À partir de cette ini­tiative, l’action est prise en consi­dé­ration par le juge espagnol Fer­nando Andreu, lequel a estimé qu’il s’agit d’actions dis­pro­por­tionnées et exces­sives contre les habi­tants de Gaza, et si au cours de l’enquête se révèle qu’avait lieu la stra­tégie pré­mé­ditée, l’affaire peut prendre des pro­por­tions plus impor­tantes. Le magistrat espagnol se basait sur la légis­lation espa­gnole, dont sous la juri­diction des cours locales tombe n’importe quel délit, s’il s’agit du génocide, le ter­ro­risme, les crimes contre l’humanité, en dehors de la dépen­dance de la place de leur accom­plis­sement et la natio­nalité des accusés.

Pour­suivant ce forcing, le fonds "Beit mal al-​​Quds ash-​​sharif", avec le soutien de "l’organisation isla­mique pour la for­mation, la science et la culture", a organisé en février 2009 également à Rabat une confé­rence inter­na­tionale de défense des droits de l’homme selon le sujet "Israël : les crimes de guerre et le génocide", avec le concours du Maroc. Cette ren­contre constitue un important pas sur les voies de la pour­suite des hommes poli­tiques et mili­taires d’Israël vers la res­pon­sa­bilité inter­na­tionale des meurtres massifs des Pales­ti­niens à Gaza.

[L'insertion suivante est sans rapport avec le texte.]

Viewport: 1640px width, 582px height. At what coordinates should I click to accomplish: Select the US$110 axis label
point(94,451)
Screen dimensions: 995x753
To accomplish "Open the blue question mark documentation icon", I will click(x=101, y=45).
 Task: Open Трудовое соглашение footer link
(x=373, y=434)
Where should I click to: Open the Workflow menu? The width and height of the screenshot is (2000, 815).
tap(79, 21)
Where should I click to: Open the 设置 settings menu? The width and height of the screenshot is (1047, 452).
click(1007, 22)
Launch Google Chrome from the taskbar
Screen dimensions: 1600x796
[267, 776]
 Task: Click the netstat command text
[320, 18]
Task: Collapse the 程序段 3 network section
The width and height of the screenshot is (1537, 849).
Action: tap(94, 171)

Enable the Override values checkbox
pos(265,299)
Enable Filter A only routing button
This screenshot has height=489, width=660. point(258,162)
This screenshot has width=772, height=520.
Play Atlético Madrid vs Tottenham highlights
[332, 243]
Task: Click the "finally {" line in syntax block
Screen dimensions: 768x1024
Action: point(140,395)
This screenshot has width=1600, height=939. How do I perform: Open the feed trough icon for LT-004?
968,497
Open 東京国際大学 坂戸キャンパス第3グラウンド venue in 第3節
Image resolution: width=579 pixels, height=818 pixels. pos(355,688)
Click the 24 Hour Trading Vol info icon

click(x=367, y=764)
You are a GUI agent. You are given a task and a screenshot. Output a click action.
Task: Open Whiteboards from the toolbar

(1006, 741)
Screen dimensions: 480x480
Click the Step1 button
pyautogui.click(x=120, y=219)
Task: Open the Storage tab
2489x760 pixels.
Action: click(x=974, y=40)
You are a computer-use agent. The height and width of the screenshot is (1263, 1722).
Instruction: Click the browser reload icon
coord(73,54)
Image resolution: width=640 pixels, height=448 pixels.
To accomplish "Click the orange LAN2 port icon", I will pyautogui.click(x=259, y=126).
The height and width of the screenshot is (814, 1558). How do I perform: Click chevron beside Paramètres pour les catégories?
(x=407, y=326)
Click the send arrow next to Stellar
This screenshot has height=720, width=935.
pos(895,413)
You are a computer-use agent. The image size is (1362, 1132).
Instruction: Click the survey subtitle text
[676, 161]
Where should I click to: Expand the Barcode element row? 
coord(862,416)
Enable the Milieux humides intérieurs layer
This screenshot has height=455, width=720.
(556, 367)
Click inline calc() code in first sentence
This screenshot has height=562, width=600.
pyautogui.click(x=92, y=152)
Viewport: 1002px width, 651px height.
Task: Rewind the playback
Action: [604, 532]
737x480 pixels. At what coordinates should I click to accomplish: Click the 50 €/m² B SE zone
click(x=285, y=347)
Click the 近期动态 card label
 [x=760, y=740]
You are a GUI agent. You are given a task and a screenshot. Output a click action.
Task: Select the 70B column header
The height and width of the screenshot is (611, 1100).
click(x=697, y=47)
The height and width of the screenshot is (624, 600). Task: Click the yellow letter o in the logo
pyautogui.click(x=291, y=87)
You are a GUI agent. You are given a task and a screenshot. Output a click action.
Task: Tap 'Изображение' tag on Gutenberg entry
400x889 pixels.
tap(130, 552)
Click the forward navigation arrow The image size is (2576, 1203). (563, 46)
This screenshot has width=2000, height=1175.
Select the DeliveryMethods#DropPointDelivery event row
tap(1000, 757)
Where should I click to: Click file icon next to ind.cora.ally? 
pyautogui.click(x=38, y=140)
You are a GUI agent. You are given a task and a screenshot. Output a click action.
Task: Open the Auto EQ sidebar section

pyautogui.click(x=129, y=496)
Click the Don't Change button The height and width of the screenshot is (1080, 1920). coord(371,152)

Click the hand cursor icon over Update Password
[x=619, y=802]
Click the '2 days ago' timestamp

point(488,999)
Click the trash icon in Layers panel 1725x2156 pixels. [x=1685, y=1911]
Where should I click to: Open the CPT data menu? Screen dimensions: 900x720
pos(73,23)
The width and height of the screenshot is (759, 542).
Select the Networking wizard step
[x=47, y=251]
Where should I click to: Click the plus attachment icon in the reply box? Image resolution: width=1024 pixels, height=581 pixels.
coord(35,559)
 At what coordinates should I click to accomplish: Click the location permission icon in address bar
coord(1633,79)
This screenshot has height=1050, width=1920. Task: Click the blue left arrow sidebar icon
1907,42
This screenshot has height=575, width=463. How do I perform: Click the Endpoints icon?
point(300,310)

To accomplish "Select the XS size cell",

Par ailleurs, Téhéran à remis à Interpol une demande sur l’arrestation de 15 citoyens israé­liens selon l’accusation dans l’accomplissement des crimes de guerre pendant l’agression israé­lienne dans la bande de Gaza. Parmi ces per­son­na­lités figurent le premier-​​ministre Ehud Olmert, le ministre Affaires étran­gères Tzipi Livni, le ministre de la Défense Ehud Barak, le chef de l’état-major général Ash­kénazi, etc. L’Iran a établi des docu­ments d’accusation contre 34 com­man­dants et encore 115 citoyens israéliens.

Pour rappel, au début de l’année 2009, un groupe d’avocats libanais a saisi le comité Nobel à Oslo ainsi que le gou­ver­nement de la Norvège demandant la pri­vation du pré­sident d’Israël Shimon Pérès en raison des crimes contre l’humanité commis par l’armée de son pays. Les auteurs du document ont estiment que c’est sur le chef de l’État israélien que retombe la res­pon­sa­bilité per­son­nelle de la des­truction massive de la popu­lation civile au nord du Liban au cours de l’incursion de l’aviation israé­lienne en 1996 et la bande de gaza au cours de l’opération en 2009.

Reste à savoir main­tenant si ce forcing finira par porter ses fruits et surtout par ébranler le soutien incon­di­tionnel de l’Occident à Israël.  [1]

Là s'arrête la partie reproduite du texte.